The cycle of privateering-becoming-piracy in the mainland American colonies partially resembled Jamaica’s. The difference between Jamaica and, say, Calvinist Massachusetts and Quaker Pennsylvania was the global stage of the latter two. Philadelphia’s and Boston’s “privateering” crews plundered all over the Red Sea, Mediterranean North Africa, and the Indian Ocean, as well as the Caribbean and the South Sea. Their targets were Muslims as well as Spaniards. In one of the most eye-opening sections of the book, Hanna shows how anti-Muslim sentiment was constitutive of continental colonial British America.

Stuart charters to the Royal African Company and the East Indies Companies sanctioned commercial monopolies over slaves in Africa and calicos and spices in India. Coastal communities in private and proprietary American colonies rejected these monopolies and attacked shipping in areas controlled by the EIC particularly. These interlopers plundered Mughal fleets in hajj to Mecca, netting immense profits, into the billions of dollars in today’s currency. The Glorious Revolution changed all this as Parliament broke these Stuart monopolies and allowed for the incorporation of a much larger base of shareholders into the EIC.

The incorporation into legal trade on slaves and calicos via the weakening of commercial monopolies and the development of tighter commercial connections between London and plantation economies in the British Atlantic allowed for the spread of imperial British civil law in the North American colonies. The Navigation Act was reformed and Admiralty judges gradually came to replace common law and jury trials in local communities. Print culture reinforced these changes and newfound cultural sensibilities. A new market for novels and literature portraying the pathologies of piracy flourished in tandem with these commercial and political developments.

Both empire and local British American communities came together under metropolitan rule into a military commercial alliance that benefited both. After the peace of Utrecht, the South Sea Company took over the Spanish asiento with the military support of both privateers from the British colonies and the British navy in order to enforce the distribution of slave and commodities in Spanish American markets in Tierra Firme. The Jenkin’s Ear War and the siege of Cartagena were as much a war waged from Boston as it was from London. Imperial reforms in the wake of the Seven Year War reintroduced many of the tensions between colonies and London that had characterized the age of piracy. All continental colonies once again reorganized privateering, this time to defeat the English.

This remarkable book forces us to rethink the constitution of the British Atlantic Empire. For Iberianists like myself, this book prompts many questions: Why did conquistador-entrepreneurs and their raiding share-holding companies surrender so quickly to imperial rule? Already by the 1550s, Spanish conquistadors were firmly integrated into transatlantic law and commercial networks. Why did piracy not flourish in coastal Spanish communities marginalized by official fleet routes? Smuggling, not piracy, was the preferred choice in the Iberian colonies.

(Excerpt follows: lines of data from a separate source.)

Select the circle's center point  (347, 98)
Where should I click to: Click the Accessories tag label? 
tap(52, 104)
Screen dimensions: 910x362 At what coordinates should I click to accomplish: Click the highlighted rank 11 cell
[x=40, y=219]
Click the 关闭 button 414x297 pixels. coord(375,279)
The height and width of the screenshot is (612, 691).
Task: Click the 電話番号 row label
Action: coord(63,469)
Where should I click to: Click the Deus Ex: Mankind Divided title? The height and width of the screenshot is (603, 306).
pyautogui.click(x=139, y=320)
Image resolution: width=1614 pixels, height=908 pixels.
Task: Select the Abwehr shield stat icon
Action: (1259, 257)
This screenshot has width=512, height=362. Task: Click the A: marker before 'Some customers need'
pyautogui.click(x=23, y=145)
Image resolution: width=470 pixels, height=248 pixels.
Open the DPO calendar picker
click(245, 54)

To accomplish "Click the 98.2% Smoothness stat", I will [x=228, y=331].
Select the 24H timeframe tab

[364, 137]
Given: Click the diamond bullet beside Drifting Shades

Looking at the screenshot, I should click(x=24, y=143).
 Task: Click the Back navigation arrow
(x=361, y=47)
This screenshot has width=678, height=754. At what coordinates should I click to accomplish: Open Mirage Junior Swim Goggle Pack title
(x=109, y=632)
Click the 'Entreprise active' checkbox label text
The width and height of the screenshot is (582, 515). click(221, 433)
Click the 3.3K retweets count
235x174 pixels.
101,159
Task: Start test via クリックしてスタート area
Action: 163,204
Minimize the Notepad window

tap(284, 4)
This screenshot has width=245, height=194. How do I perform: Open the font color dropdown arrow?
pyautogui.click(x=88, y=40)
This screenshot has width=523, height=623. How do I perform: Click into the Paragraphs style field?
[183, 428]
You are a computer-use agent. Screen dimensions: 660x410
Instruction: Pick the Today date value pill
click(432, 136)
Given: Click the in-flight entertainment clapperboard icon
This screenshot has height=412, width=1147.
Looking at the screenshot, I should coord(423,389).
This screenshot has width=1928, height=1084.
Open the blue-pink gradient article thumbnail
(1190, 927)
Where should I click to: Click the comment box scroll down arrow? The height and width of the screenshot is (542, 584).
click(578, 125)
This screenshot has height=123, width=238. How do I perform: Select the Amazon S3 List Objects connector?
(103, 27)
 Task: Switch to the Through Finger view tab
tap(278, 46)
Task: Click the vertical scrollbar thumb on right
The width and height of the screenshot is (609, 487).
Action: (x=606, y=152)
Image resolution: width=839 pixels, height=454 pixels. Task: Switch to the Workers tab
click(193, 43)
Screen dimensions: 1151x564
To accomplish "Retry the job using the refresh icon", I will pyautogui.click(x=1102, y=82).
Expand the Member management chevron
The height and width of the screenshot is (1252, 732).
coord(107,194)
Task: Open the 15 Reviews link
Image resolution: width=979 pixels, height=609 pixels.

Clearly, colonial America was anti-Muslim. Boston’s privateers bombarded Tripoli and Algiers already by the 1680s. Yet the ideological heart was anti-Spanish, paradoxically built on the same Spanish conquistador culture of plunder. In Spanish America, this culture came much earlier under imperial rule. The same Anglo-Americans who as privateers raided Spanish indigenous communities in Campeche or Panama for plunder became militias in Boston who killed Algonquians in King’s Philip War. Like the original Spanish conquistadors of Panama, Anglo American privateers would raise dogs to kill off Indians in the swamps of both Massachusetts and Honduras.